(Pixel coordinate grounding data)
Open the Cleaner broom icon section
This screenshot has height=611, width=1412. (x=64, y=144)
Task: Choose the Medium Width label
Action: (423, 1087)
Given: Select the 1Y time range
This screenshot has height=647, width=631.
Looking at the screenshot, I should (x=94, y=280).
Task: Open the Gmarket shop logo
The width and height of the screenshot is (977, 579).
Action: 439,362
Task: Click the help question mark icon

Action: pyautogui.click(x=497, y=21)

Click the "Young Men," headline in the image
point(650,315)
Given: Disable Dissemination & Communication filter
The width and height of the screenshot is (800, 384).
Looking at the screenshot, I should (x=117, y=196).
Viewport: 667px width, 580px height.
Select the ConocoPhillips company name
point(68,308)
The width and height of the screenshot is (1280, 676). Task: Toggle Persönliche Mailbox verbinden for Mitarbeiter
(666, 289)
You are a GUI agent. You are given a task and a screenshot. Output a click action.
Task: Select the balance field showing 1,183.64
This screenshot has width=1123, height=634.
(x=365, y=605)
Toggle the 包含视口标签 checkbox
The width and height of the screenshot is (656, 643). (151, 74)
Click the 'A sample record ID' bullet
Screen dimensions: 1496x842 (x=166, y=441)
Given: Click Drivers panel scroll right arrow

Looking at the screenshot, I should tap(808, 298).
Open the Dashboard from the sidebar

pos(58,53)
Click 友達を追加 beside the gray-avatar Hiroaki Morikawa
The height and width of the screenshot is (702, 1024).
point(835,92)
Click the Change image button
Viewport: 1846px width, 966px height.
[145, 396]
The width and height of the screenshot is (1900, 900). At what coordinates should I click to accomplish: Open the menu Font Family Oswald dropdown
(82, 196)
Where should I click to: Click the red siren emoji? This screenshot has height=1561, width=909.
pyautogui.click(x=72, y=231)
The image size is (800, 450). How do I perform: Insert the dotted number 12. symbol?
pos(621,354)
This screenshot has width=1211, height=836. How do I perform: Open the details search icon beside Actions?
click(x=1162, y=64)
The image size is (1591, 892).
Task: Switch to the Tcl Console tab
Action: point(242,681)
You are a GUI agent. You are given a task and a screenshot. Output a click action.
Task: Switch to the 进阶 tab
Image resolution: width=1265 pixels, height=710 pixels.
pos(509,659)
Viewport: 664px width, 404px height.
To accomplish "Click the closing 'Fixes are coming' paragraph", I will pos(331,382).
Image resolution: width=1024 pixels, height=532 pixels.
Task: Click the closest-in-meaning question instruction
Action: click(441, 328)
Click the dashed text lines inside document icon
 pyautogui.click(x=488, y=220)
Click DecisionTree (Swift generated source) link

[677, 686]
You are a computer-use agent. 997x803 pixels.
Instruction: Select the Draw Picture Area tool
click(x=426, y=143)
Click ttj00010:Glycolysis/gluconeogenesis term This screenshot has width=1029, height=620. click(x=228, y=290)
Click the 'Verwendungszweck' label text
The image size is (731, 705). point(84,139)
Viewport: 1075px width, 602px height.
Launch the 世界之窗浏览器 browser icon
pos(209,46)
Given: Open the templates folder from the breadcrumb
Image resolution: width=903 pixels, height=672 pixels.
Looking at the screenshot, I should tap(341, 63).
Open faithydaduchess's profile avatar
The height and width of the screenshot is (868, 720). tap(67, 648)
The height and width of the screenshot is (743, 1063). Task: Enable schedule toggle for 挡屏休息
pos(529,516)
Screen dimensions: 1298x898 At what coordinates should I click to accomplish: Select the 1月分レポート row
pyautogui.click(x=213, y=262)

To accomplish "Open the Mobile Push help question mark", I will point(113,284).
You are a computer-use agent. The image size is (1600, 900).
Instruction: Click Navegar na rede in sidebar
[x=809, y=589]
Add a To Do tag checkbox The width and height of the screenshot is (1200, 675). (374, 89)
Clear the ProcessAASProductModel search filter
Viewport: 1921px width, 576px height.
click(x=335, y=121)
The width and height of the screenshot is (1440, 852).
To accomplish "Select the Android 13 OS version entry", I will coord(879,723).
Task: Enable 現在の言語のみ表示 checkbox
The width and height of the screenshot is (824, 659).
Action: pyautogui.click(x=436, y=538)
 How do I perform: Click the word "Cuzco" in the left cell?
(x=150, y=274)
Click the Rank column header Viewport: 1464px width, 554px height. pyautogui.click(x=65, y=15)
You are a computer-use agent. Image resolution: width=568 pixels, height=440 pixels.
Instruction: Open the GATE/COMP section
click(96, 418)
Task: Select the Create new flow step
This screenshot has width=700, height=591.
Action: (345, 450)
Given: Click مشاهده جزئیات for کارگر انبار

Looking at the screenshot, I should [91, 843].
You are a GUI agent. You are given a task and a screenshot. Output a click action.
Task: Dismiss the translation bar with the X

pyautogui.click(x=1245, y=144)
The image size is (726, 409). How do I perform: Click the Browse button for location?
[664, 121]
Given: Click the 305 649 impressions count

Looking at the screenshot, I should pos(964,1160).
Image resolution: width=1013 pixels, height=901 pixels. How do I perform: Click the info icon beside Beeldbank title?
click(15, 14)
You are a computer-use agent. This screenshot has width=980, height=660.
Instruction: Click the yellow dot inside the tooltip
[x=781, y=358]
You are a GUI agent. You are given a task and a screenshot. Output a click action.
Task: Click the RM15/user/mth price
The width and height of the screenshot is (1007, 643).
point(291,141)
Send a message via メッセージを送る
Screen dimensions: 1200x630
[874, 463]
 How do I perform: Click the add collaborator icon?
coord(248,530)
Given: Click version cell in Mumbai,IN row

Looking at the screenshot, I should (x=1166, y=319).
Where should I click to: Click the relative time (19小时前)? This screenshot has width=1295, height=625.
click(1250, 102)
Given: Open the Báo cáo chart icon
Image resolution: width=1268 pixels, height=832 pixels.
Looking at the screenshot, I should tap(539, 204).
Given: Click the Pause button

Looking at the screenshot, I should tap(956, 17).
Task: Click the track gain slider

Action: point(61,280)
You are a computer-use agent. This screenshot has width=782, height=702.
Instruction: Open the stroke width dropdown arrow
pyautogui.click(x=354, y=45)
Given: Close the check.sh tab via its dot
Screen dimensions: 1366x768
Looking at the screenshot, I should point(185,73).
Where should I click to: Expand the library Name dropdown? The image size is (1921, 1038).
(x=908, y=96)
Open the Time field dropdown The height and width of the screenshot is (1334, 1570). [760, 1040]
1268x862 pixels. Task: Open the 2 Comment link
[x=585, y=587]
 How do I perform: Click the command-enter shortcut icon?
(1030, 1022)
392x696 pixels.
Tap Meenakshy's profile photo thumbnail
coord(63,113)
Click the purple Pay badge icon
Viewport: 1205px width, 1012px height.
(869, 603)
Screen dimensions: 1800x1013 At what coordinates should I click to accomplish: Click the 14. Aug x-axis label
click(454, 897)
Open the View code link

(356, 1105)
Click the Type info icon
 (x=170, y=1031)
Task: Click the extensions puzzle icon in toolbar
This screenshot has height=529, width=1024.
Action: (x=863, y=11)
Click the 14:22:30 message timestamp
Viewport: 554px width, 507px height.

WHAT TO DO
From the line containing "1268x862 pixels. Task: Open" to the last line of the data above, copy each line exactly and add nothing.

RESULT FOR THIS EXERCISE
1268x862 pixels. Task: Open the 2 Comment link
[x=585, y=587]
 How do I perform: Click the command-enter shortcut icon?
(1030, 1022)
392x696 pixels.
Tap Meenakshy's profile photo thumbnail
coord(63,113)
Click the purple Pay badge icon
Viewport: 1205px width, 1012px height.
(869, 603)
Screen dimensions: 1800x1013 At what coordinates should I click to accomplish: Click the 14. Aug x-axis label
click(454, 897)
Open the View code link

(356, 1105)
Click the Type info icon
 (x=170, y=1031)
Task: Click the extensions puzzle icon in toolbar
This screenshot has height=529, width=1024.
Action: (x=863, y=11)
Click the 14:22:30 message timestamp
Viewport: 554px width, 507px height.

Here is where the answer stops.